---------- Quoted passage ----------

The term “data processing apparatus” encompasses all kinds of apparatus, devices, and machines for processing data, including by way of example a programmable processor, a computer, a system on a chip, or multiple ones, or combinations, of the foregoing. The apparatus and execution environment can realize various different computing model infrastructures, such as web services, distributed computing and grid computing infrastructures.
A computer program (also known as a program, software, software application, script, or code) can be written in any form of programming language, including compiled or interpreted languages, declarative or procedural languages, and it can be deployed in any form, including as a stand-alone program or as a module, component, subroutine, object, or other unit suitable for use in a computing environment. A computer program may, but need not, correspond to a file in a file system. A program can be stored in a portion of a file that holds other programs or data (e.g., one or more scripts stored in a markup language document), in a single file dedicated to the program in question, or in multiple coordinated files (e.g., files that store one or more modules, sub-programs, or portions of code). A computer program can be deployed to be executed on one computer or on multiple computers that are located at one site or distributed across multiple sites and interconnected by a communication network.

---------- Listing ----------

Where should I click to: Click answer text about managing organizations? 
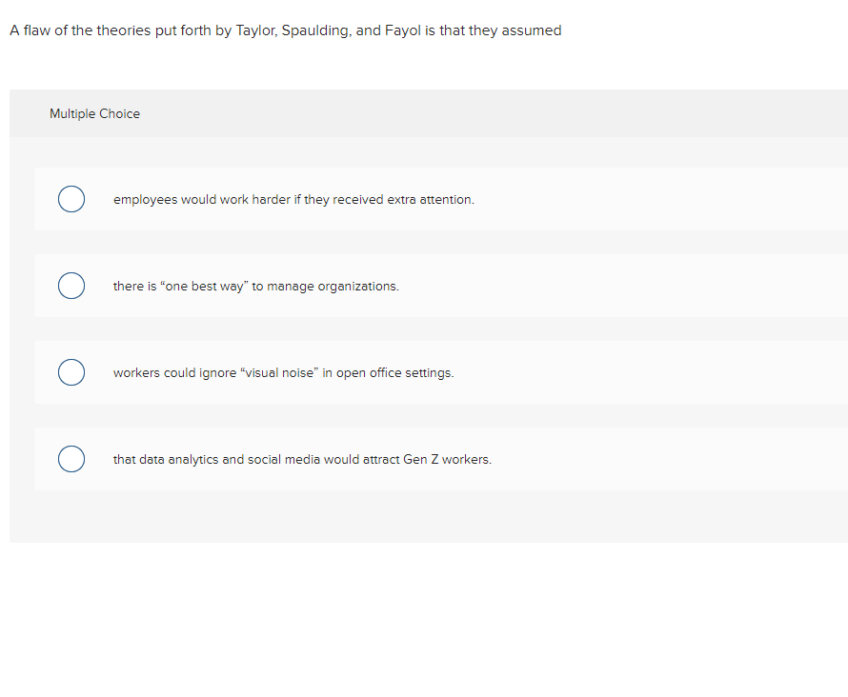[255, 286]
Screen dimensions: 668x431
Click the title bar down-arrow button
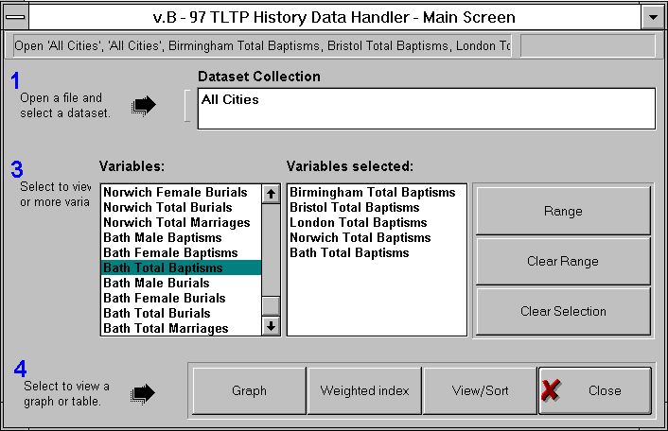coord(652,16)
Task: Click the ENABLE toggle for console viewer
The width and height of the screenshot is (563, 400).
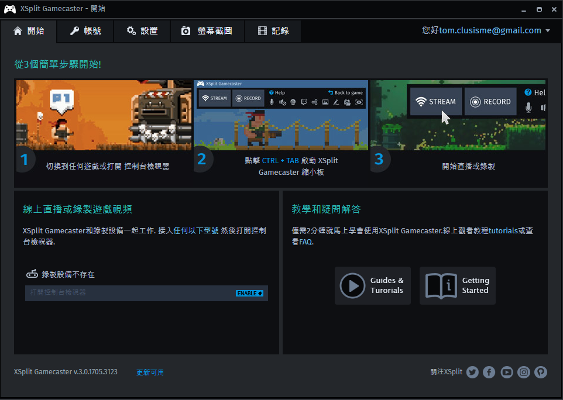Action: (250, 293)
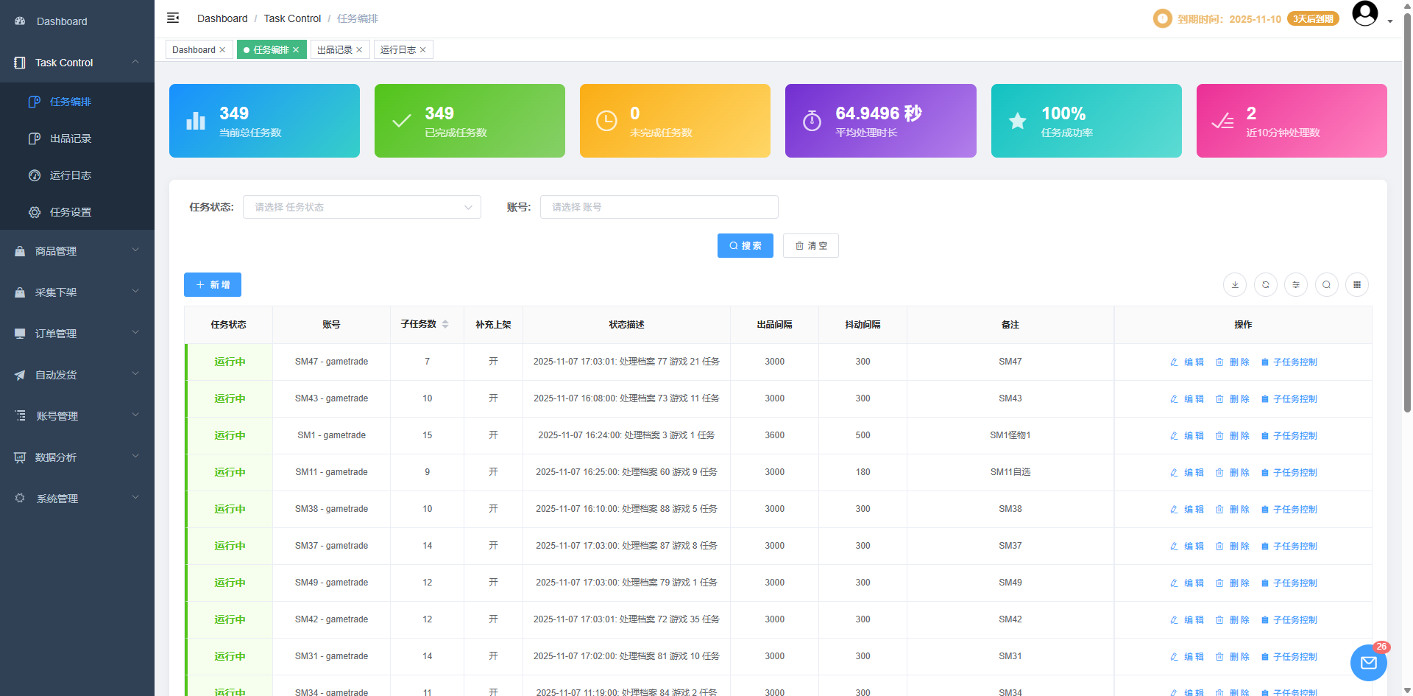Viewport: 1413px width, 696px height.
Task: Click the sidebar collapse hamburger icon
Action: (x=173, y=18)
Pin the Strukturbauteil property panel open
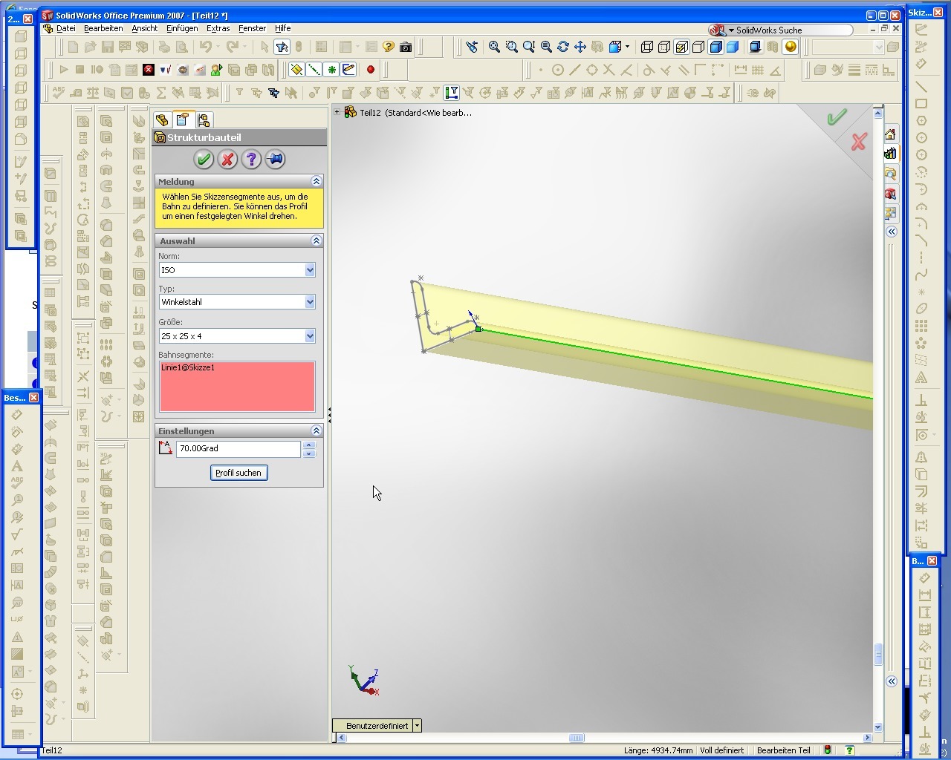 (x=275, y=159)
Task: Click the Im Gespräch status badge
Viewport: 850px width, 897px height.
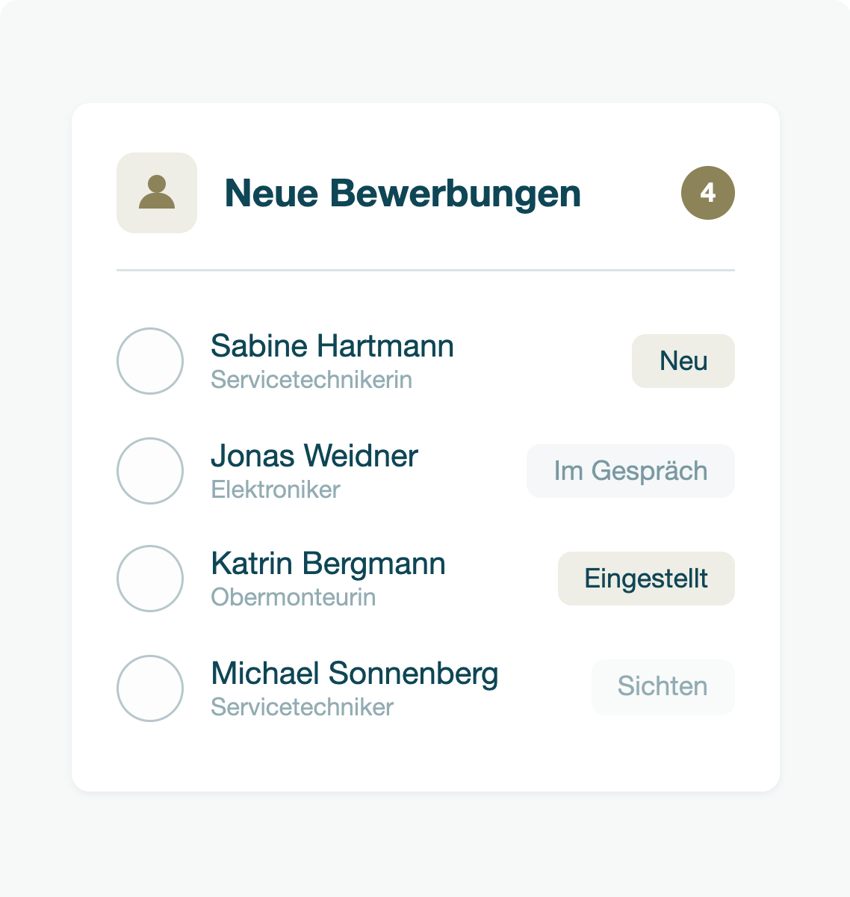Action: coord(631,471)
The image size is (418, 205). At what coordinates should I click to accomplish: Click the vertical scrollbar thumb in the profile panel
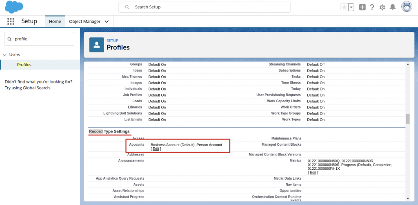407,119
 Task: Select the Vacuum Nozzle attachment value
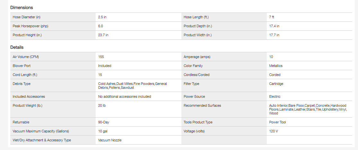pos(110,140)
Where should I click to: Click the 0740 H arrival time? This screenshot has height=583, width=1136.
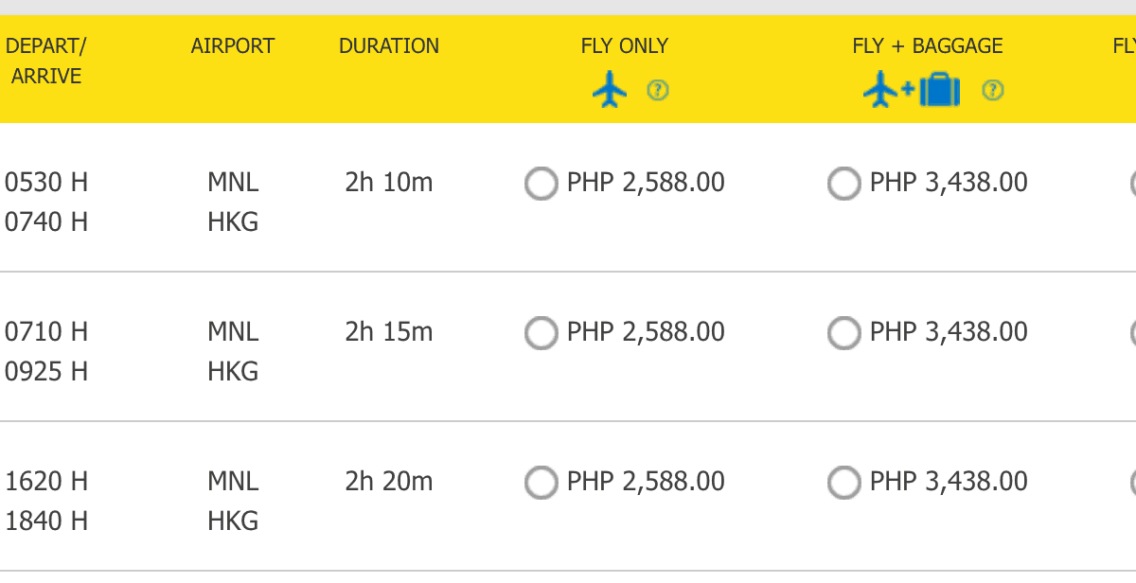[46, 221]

----------

→ **Direction 1**:
Answer these questions using the passage on data processing apparatus and computer programs:
(a) What examples of data processing apparatus does it list?
(b) Which computing model infrastructures does it say the apparatus and execution environment can realize?
(c) In what three ways can a program be stored?
→ **Direction 2**:
Continue the passage on data processing apparatus and computer programs, picking up after its final sentence.
The entries have no role in any of this.

→ **Task result 1**:
(a) A programmable processor, a computer, a system on a chip, or multiple ones, or combinations, of these.
(b) Web services, distributed computing and grid computing infrastructures.
(c) In a portion of a file that holds other programs or data, in a single file dedicated to the program, or in multiple coordinated files.

→ **Task result 2**:
The processes and logic flows described in this specification can be performed by one or more programmable processors executing one or more computer programs to perform actions by operating on input data and generating output. Processors suitable for the execution of a computer program include, by way of example, both general and special purpose microprocessors, and any one or more processors of any kind of digital computer. Generally, a processor will receive instructions and data from a read-only memory or a random access memory or both. The essential elements of a computer are a processor for performing actions in accordance with instructions and one or more memory devices for storing instructions and data. Generally, a computer will also include, or be operatively coupled to receive data from or transfer data to, or both, one or more mass storage devices for storing data, e.g., magnetic, magneto-optical disks, or optical disks. However, a computer need not have such devices. Moreover, a computer can be embedded in another device, e.g., a mobile telephone, a personal digital assistant (PDA), a mobile audio or video player, a game console, a Global Positioning System (GPS) receiver, or a portable storage device (e.g., a universal serial bus (USB) flash drive), to name just a few. Devices suitable for storing computer program instructions and data include all forms of non-volatile memory, media and memory devices, including by way of example semiconductor memory devices, e.g., EPROM, EEPROM, and flash memory devices; magnetic disks, e.g., internal hard disks or removable disks; magneto-optical disks; and CD-ROM and DVD-ROM disks. The processor and the memory can be supplemented by, or incorporated in, special purpose logic circuitry.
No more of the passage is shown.